Lastly, these samples may be run and their likelihoods with respect to the data will be calculated and output...

In [None]:
runtime = 20.0 
do_nothing_timescale = 0.01 

hpfit.run_full_stoch(runtime,realisations,do_nothing_timescale,'fit_' + output_filename)

Let us now read in the output and visualise the parameter samples and their likelihoods with respect to the data in some scatter plots...

In [None]:
fits = np.loadtxt(path_to_helmpy + '/data/' + 'fit_' + output_filename + '_likelihood_cluster_1.txt')
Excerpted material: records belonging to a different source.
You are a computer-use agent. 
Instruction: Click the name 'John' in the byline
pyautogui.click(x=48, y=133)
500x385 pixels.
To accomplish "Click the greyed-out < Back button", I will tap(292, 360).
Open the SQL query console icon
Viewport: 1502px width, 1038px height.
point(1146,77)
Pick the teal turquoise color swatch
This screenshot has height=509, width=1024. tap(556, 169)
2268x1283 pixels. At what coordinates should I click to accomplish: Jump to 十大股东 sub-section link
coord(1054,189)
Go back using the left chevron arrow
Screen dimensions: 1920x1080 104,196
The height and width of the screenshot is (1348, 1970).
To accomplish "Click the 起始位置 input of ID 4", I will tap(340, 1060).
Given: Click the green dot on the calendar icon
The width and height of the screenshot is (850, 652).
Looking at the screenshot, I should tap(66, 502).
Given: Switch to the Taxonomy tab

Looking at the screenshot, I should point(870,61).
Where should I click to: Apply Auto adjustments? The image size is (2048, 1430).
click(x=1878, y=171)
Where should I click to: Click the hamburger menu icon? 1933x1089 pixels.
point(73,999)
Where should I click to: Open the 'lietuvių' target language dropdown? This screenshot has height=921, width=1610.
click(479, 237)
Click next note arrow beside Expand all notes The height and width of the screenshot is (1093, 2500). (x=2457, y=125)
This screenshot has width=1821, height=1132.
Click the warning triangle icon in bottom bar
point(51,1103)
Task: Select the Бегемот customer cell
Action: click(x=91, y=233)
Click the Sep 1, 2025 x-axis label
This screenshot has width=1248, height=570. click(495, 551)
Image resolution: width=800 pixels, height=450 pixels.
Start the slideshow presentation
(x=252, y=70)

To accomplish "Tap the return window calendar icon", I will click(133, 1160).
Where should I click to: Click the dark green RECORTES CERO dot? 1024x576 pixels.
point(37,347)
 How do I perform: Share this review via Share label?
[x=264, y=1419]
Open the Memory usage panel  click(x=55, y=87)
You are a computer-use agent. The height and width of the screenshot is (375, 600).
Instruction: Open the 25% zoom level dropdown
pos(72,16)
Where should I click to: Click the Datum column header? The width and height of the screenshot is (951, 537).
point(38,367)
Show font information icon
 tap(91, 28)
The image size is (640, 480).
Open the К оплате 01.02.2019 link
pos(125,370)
evidences = spec.logsumexp(fits,axis=0)
best_fits = spec.logsumexp(fits,axis=1)

plt.plot(np.log10(hpfit.data_specific_parameters['tolerances']),np.exp(evidences-np.max(evidences)))
plt.show()

In [None]:
for j in range(0,realisations):
    plt.scatter(hpfit.posterior_samples['Msamps'][0][j],\
                np.log10(hpfit.posterior_samples['ksamps'][0][j]),\
                color='Red',alpha=np.exp(best_fits[j]-np.max(best_fits)))
plt.show()

In [None]:
for j in range(0,realisations):
    plt.scatter(hpfit.posterior_samples['R0samps'][0][j],\
                np.log10(hpfit.posterior_samples['ksamps'][0][j]),\
                color='Red',alpha=np.exp(best_fits[j]-np.max(best_fits)))
plt.show()

In [None]:
for j in range(0,realisations):
    plt.scatter(hpfit.posterior_samples['gamsamps'][0][j],\
                np.log10(hpfit.posterior_samples['ksamps'][0][j]),\
                color='Red',alpha=np.exp(best_fits[j]-np.max(best_fits)))
plt.show()

Note that many more samples will be needed to estimate the parameters properly.